## Task directions:
Copy out each of the lines below word for word, leaving out the pictures.

## Source material:
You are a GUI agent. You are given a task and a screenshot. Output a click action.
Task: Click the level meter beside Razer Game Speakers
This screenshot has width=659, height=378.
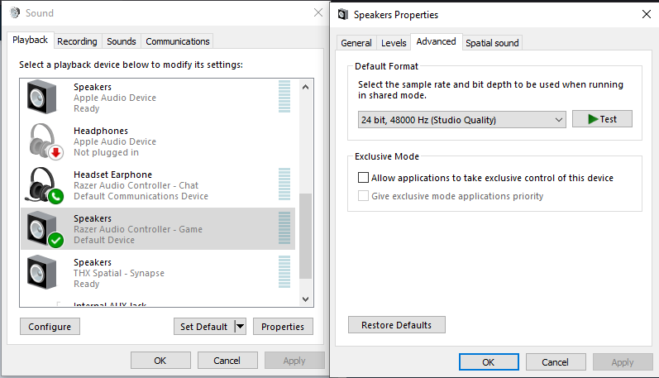(x=284, y=228)
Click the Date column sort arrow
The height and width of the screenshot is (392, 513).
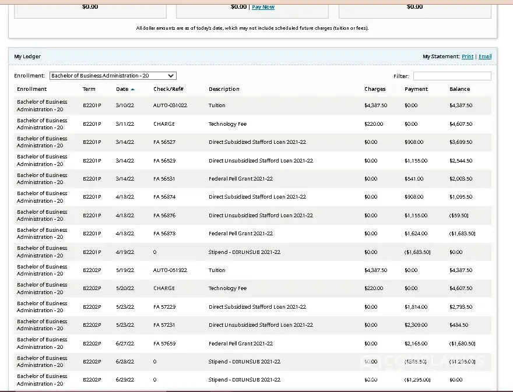(x=132, y=90)
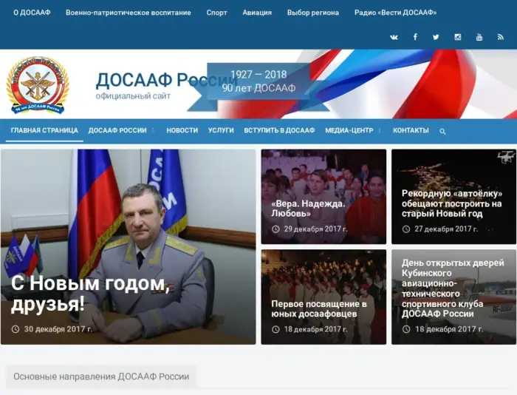Select Основные направления ДОСААФ России tab

tap(101, 377)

## Answer to the task:
You are a GUI agent. You are given a task and a screenshot. Output a click action.
Task: Click the level meter beside Razer Game Speakers
This screenshot has width=659, height=378.
(x=284, y=228)
Click the Date column sort arrow
The height and width of the screenshot is (392, 513).
(x=132, y=90)
Select Основные направления ДОСААФ России tab

tap(101, 377)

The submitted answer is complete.